Na sexta-feira da semana passada, numa sessão extraordinária convocada pelo prefeito de Capão Bonito, os vereadores se reuniram para votar um tema de grande importância para o presente e para o futuro do município. Um empréstimo de 25 milhões de reais para realização de várias obras que são objetivos políticos da atual administração.
Dentre as obras propostas como beneficiadas dos recursos do empréstimo com a Caixa Econômica Federal estão a construção de um novo centro de convivência, que será construído no atual campo do Esporte Clube Capão Bonito, a construção de um parque no Jardim da Amizade, a conclusão da escola da região central, que já foi licitada em 2022, contrapartidas para a conclusão da ampliação da Santa Casa e para o Centro de Hemodiálise, entre outras.
O ponto central deste empréstimo está em enviar para discussão de um tema tão relevante para uma sessão extraordinária e quando o Poder Legislativo está em recesso, numa clara falta de respeito com o poder constituído exatamente para fiscalizar os atos do Executivo e também numa flagrante tentativa de ocultar da opinião pública um tema tão relevante.
Chama atenção também, o fato de que a prefeitura de Capão Bonito está fazendo um financiamento num momento em que as taxas para contratação de empréstimos são as mais altas da história do país e lembrando que há pouco mais de 2 anos a prefeitura recebeu mais de 24 milhões de reais numa única tacada de recolhimento por uma empresa de um imposto de transmissão de bens imóveis.
Em praticamente 2 anos a prefeitura torrou os 24 milhões pagos pela empresa e ainda agora está propondo financiar mais 25 milhões, o que mostra que as finanças da prefeitura deixaram de ser bem equilibradas para caminharem para um endividamento preocupante.
Apesar de a Câmara de Capão Bonito ter votado quase que majoritariamente a favor da aprovação do empréstimo, foi louvável a sugestão e tentativa do único vereador da oposição, Daan Cabeleireiro, do MDB, que propôs através de uma emenda que o empréstimo fosse pago pela atual gestão, tendo assim como prazo final para sua quitação dezembro de 2028.

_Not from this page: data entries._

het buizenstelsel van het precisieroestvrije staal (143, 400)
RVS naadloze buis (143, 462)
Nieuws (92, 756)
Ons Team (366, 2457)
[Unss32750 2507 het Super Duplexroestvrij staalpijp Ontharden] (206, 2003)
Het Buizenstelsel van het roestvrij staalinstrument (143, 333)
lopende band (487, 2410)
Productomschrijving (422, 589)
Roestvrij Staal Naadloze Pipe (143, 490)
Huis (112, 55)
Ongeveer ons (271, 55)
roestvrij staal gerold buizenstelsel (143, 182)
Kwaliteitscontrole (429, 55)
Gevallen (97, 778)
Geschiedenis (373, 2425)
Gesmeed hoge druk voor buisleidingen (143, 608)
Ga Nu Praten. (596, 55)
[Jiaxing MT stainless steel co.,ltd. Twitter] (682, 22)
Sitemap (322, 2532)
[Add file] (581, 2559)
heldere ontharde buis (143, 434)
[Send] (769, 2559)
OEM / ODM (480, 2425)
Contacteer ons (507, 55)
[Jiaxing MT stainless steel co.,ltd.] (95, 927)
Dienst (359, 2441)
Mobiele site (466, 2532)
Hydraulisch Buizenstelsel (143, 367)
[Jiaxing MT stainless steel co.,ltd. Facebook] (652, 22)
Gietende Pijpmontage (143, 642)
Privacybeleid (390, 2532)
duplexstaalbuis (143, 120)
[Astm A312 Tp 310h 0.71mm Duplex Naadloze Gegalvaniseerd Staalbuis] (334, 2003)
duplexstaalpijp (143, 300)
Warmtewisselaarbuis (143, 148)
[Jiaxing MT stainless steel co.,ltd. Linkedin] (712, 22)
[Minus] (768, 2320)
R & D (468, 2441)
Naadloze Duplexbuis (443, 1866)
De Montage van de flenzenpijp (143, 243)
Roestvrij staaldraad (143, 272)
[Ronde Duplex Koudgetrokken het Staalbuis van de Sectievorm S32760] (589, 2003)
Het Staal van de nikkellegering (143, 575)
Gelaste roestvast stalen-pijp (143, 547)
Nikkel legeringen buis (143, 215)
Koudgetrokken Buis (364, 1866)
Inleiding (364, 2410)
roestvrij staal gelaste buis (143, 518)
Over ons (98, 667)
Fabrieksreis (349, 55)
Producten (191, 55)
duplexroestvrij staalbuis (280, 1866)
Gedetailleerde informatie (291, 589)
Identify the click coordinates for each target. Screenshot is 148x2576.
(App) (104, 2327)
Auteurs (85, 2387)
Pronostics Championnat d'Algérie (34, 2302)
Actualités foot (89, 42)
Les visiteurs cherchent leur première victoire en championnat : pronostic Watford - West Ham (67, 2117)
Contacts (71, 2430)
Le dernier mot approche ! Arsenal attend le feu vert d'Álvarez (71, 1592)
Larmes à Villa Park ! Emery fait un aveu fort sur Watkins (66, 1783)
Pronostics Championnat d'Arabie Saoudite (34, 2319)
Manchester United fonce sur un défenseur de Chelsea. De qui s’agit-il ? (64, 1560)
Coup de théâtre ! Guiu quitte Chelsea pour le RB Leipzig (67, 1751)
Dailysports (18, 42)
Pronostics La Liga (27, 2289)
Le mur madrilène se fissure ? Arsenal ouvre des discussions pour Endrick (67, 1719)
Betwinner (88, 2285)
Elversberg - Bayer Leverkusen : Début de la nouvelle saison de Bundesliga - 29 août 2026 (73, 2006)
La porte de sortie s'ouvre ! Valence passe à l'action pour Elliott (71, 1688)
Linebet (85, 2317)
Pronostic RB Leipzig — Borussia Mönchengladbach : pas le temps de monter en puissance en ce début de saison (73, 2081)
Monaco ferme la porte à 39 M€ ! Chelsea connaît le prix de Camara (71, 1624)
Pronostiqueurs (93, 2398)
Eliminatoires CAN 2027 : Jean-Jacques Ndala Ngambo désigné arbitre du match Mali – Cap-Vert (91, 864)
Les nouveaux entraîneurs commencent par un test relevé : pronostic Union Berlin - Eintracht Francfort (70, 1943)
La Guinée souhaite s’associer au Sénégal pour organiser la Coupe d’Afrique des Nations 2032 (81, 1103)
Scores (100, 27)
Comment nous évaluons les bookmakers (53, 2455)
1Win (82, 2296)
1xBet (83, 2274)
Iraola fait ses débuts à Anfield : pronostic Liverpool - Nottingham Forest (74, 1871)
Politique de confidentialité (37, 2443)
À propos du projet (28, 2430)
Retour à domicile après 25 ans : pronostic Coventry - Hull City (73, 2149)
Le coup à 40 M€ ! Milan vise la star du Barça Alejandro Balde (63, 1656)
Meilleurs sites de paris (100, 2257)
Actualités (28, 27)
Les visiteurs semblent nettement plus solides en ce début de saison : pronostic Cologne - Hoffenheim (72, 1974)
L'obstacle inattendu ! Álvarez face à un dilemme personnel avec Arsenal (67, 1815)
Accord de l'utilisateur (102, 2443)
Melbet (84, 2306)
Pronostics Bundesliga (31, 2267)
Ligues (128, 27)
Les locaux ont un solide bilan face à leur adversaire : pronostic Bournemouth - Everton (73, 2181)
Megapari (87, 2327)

A iniciativa de Daan obviamente foi rejeitada pelos demais membros do Legislativo, que estão muito mais preocupados com obras e em tirar dividendos eleitorais dessas obras ao invés de se colocarem em vigilância para evitar que as finanças da prefeitura sejam comprometidas para anos futuros.

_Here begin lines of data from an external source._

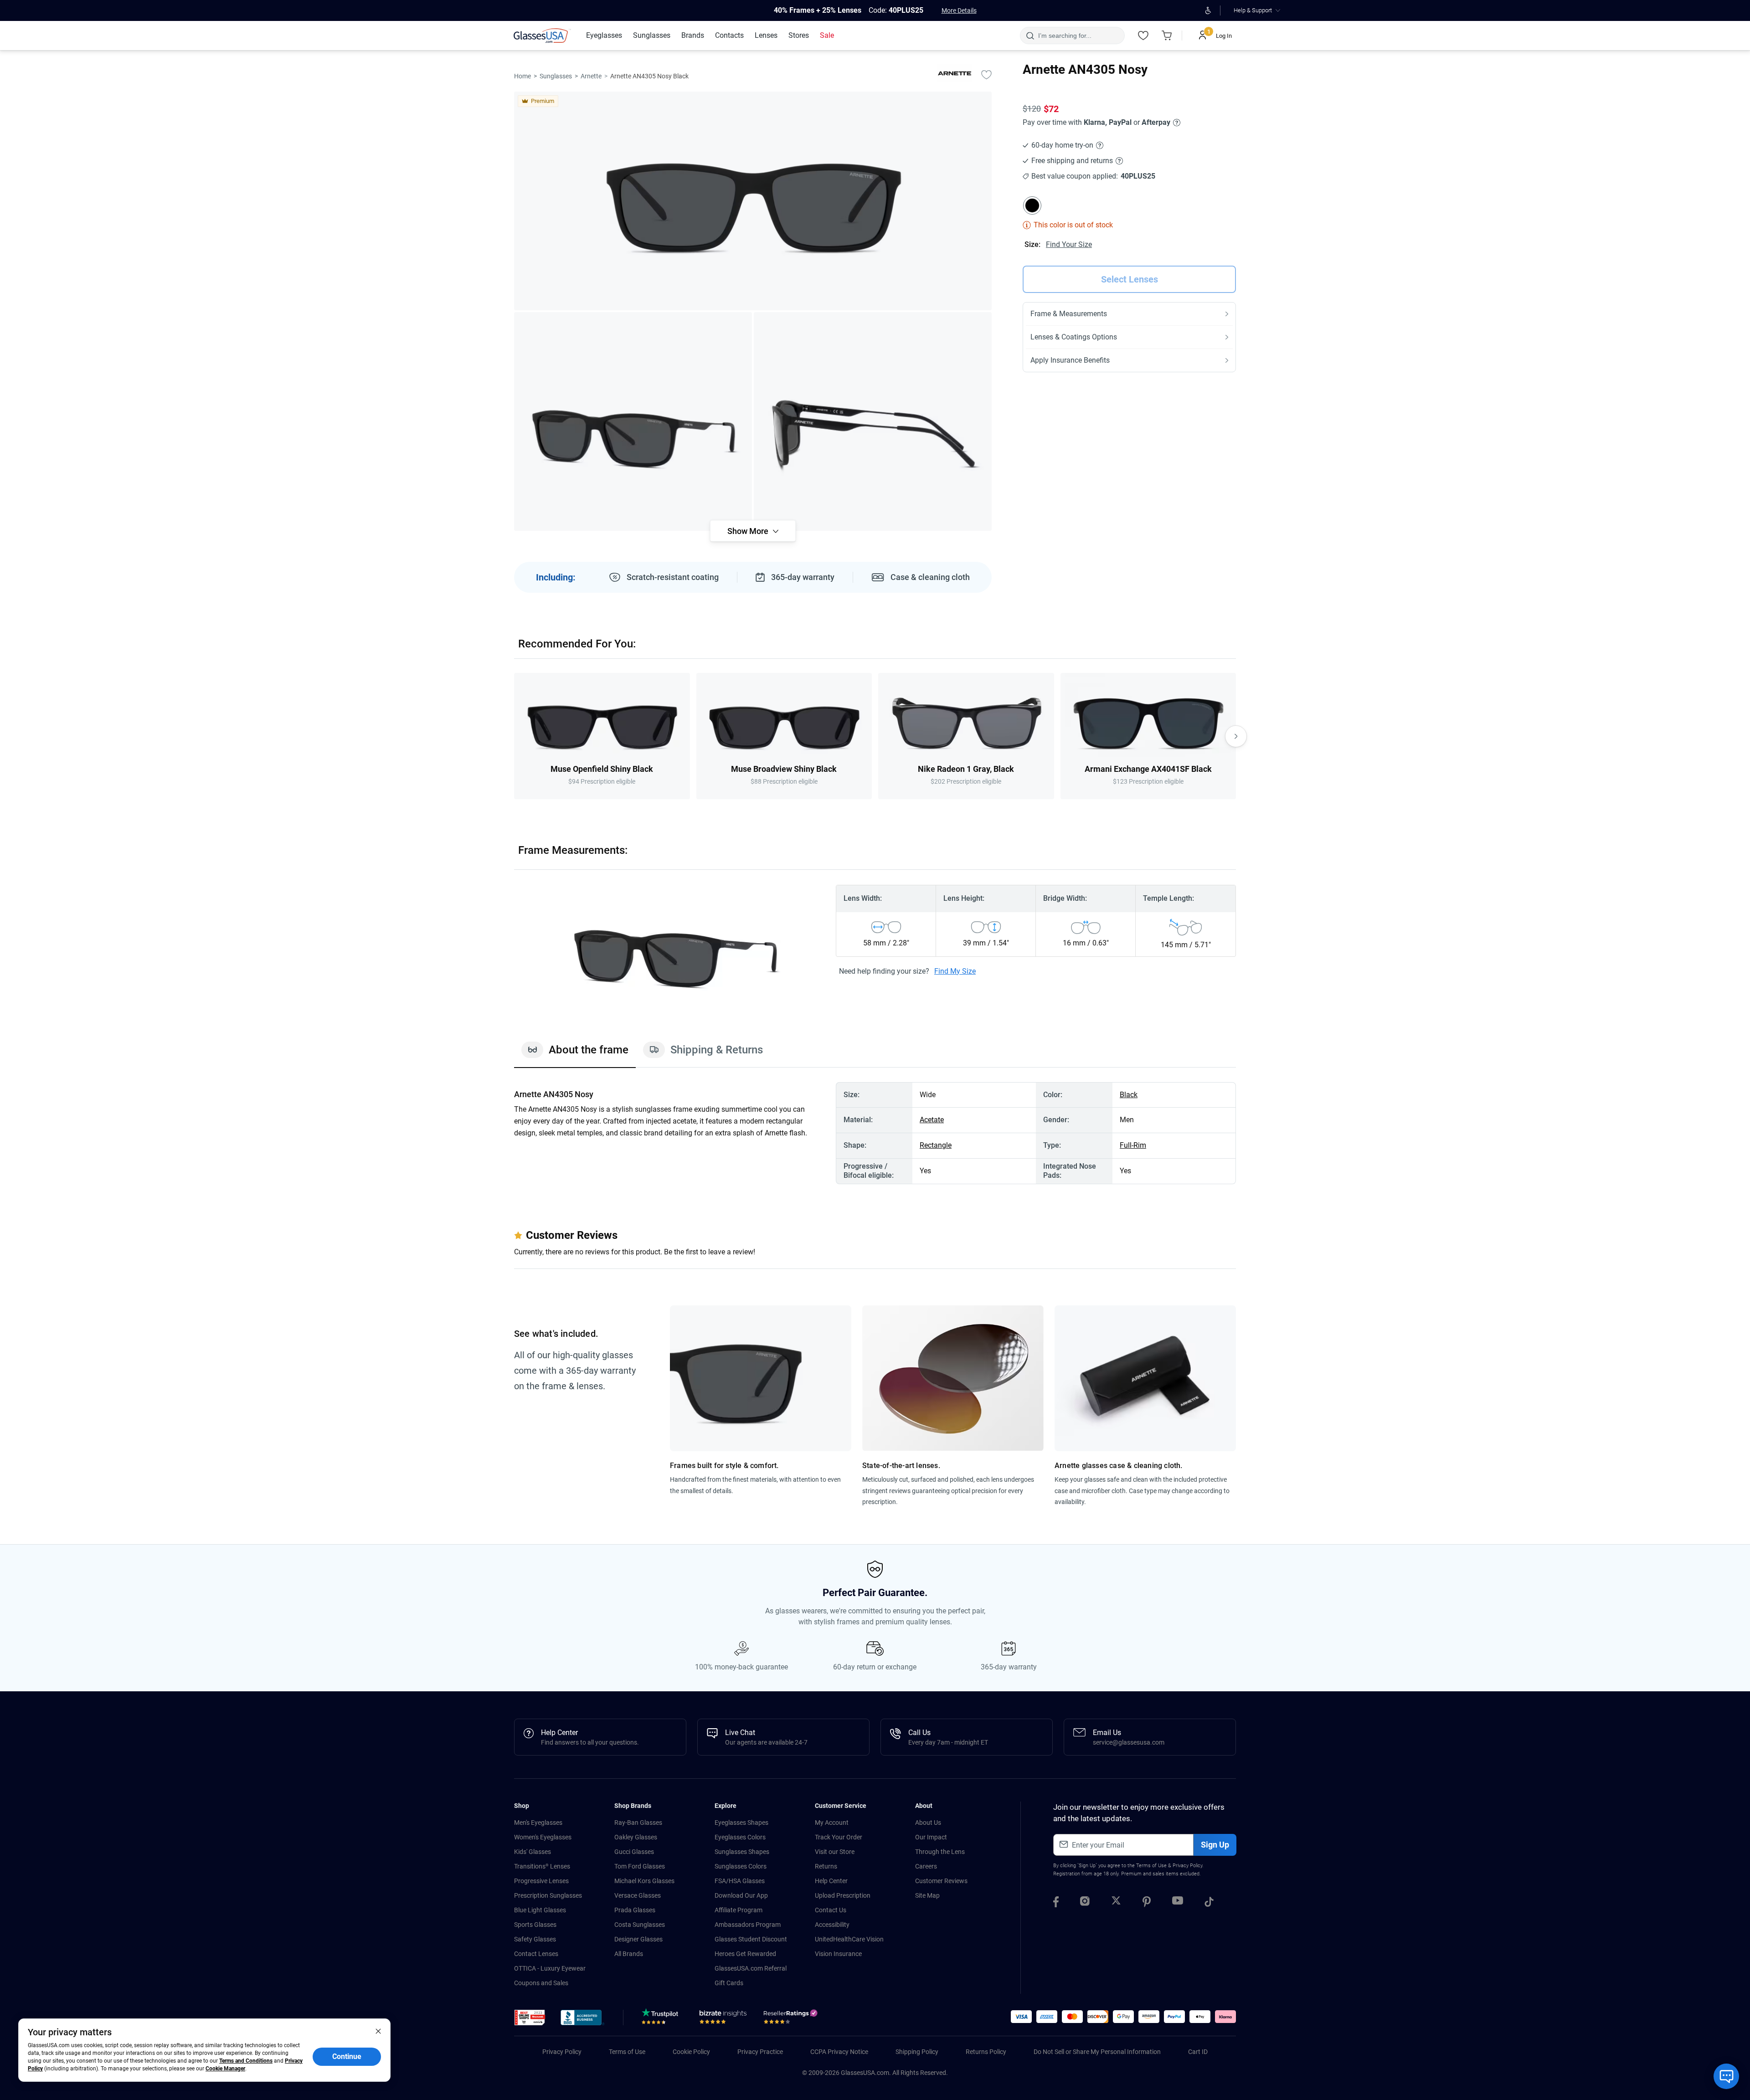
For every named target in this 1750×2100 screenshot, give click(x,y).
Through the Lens (940, 1851)
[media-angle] (633, 421)
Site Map (927, 1895)
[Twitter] (1116, 1903)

Fazer obras é sempre importante, mas como justificar que o município irá pagar juros, taxas e impostos para fazer um centro de convivência que tem um custo previsto de 12 milhões de reais, ou seja, quase a metade de tudo do que vai ser financiado. Isso mostra que os nossos nobres edis realmente não analisaram bem este projeto de empréstimo, outro gasto previsto é sobre a construção da escola da região central, que estranhamente foi licitada em 2022 por mais de 12 milhões de reais.
Como nossos vereadores poderiam explicar que uma obra licitada e que teve ordem de serviço dada, pagaram mais de 2 milhões de reais para a empresa do Amapá e que está abandonada desde 2023 pode ter recursos destinados deste empréstimo?

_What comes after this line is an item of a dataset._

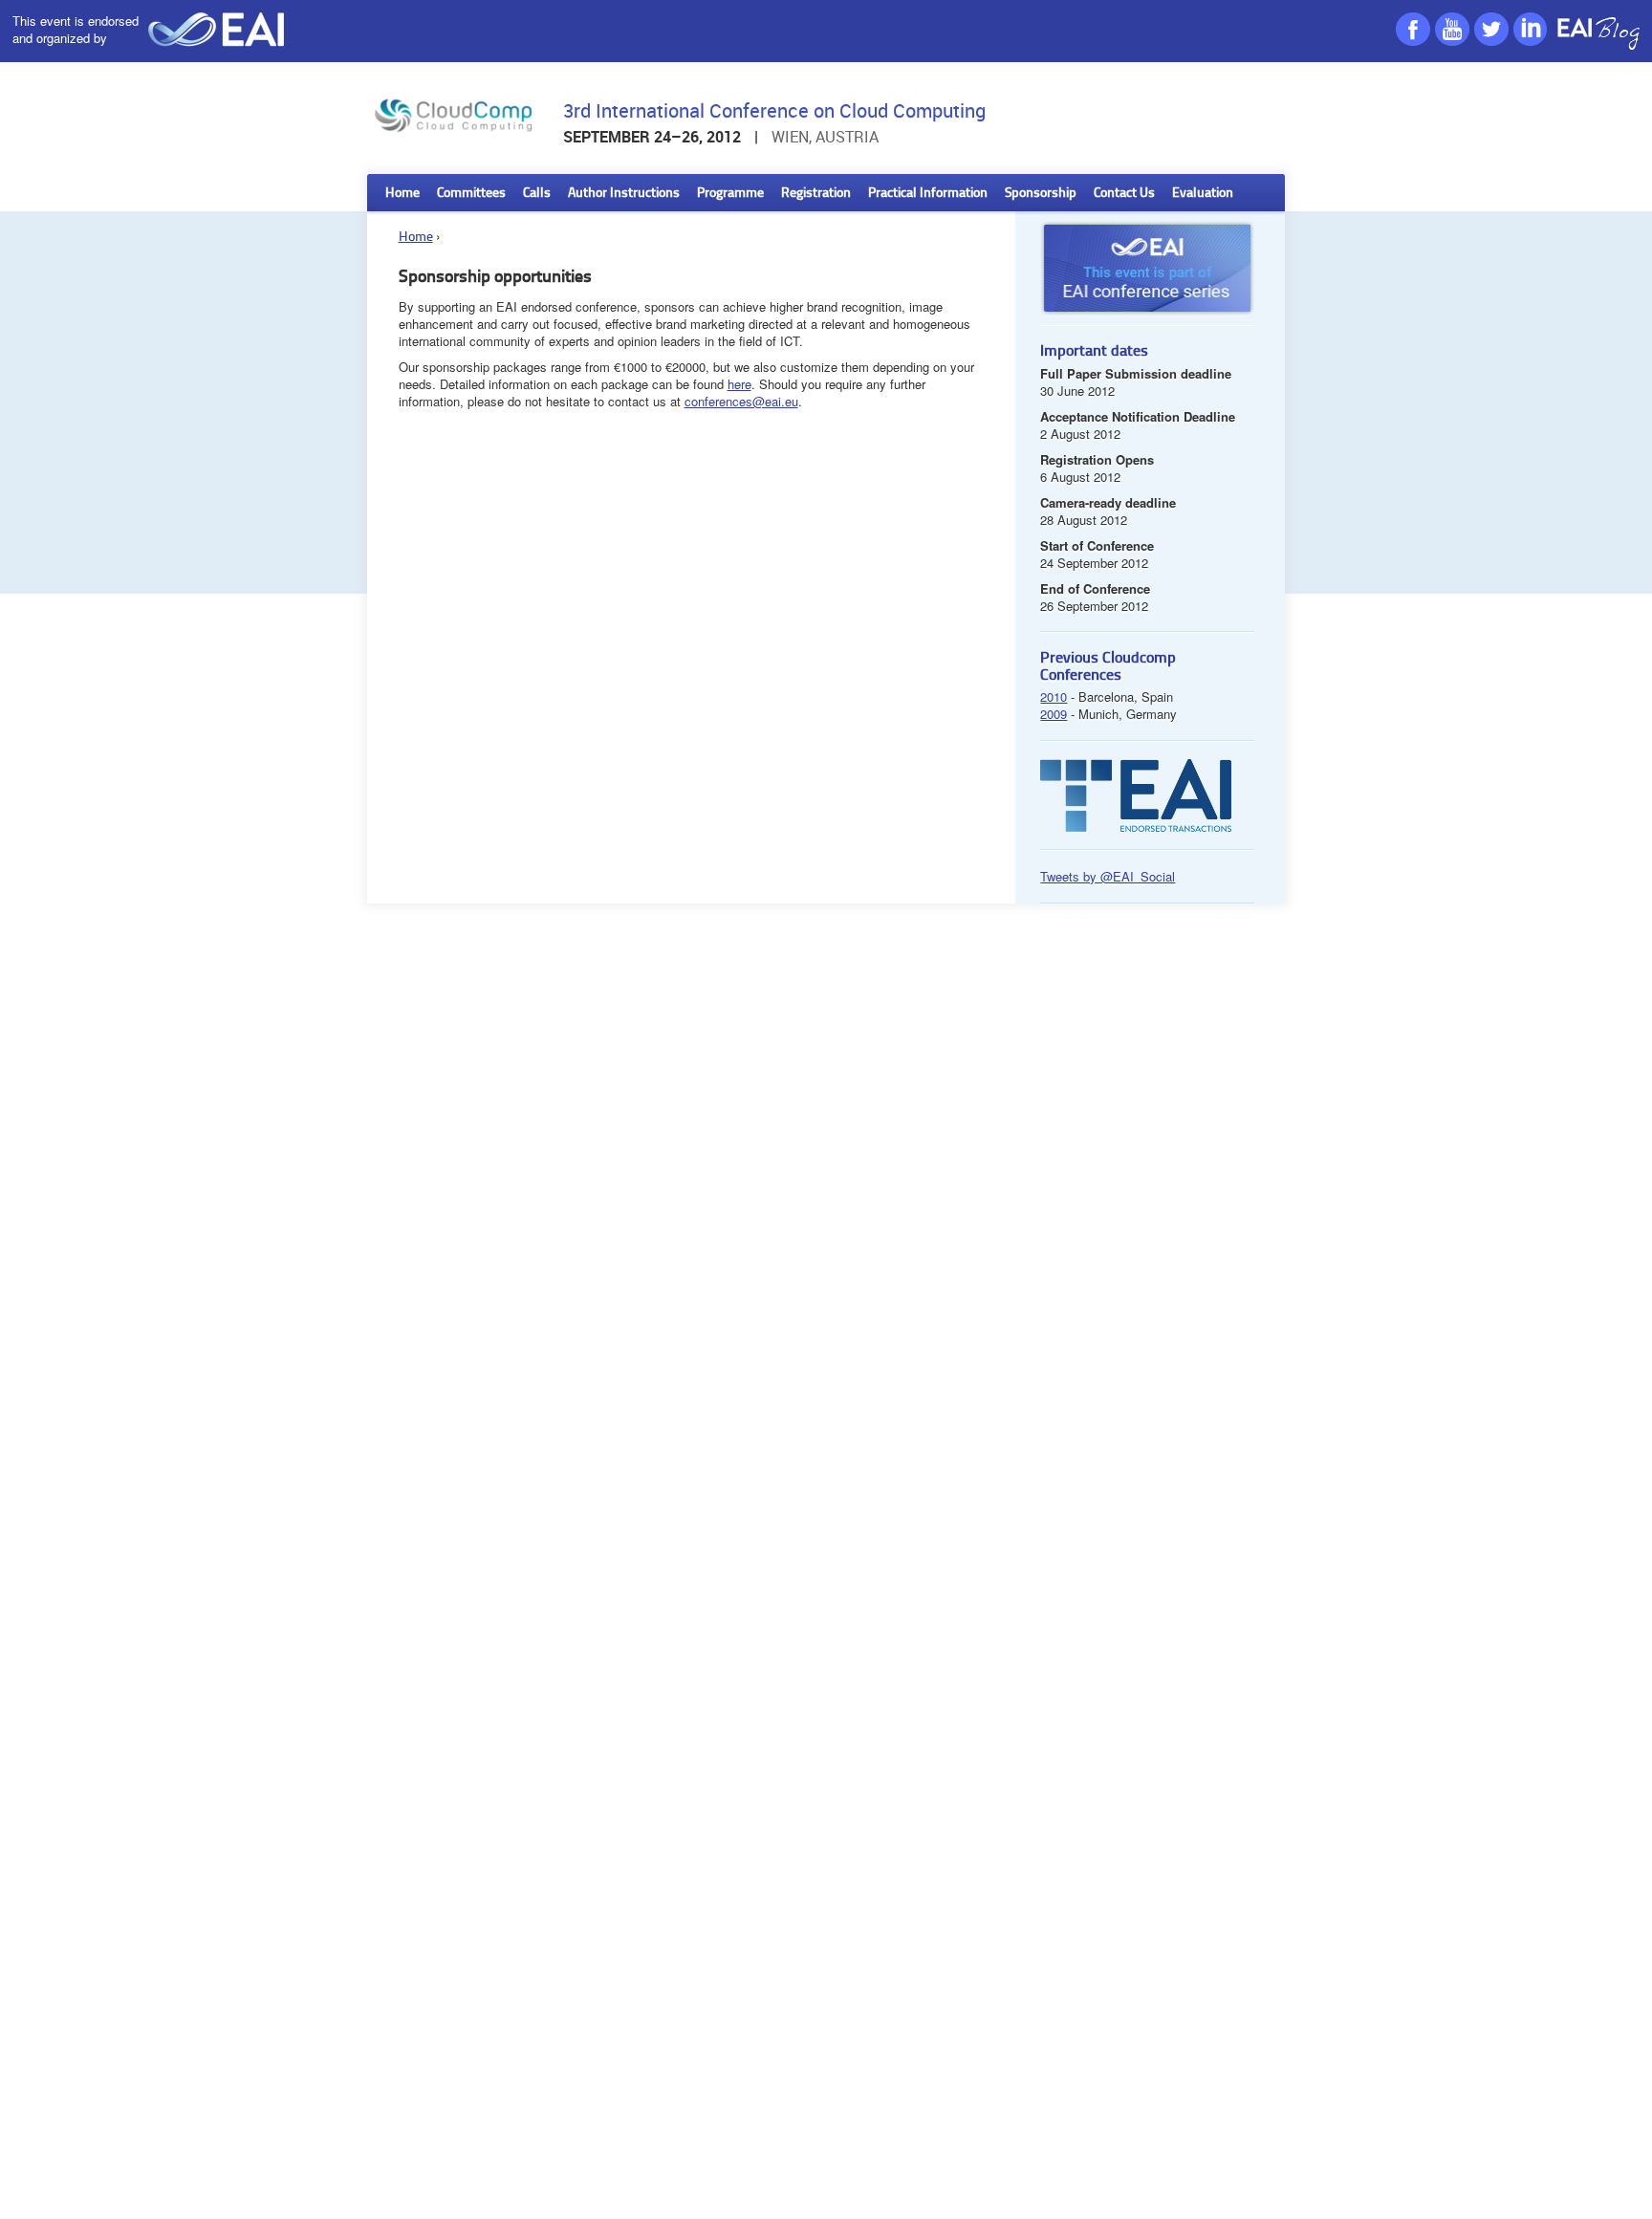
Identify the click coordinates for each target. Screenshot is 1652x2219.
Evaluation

Lamentavelmente, o único vereador que faz este tipo de questionamento é o vereador estrela solitária, o único da oposição, os outros confundem a função de legislador com a de um assessor do prefeito.
Enquanto a maioria dos vereadores se omitem, o futuro do município pode estar sendo comprometido, mas isso não importa para a maioria dos nossos edis, que literalmente falam que não estão nem aí com quem será o futuro prefeito e quem vai pagar a conta desse empréstimo, o importante para eles é que terão obras para chamarem de suas. E a conta que outro pague e o futuro que se exploda!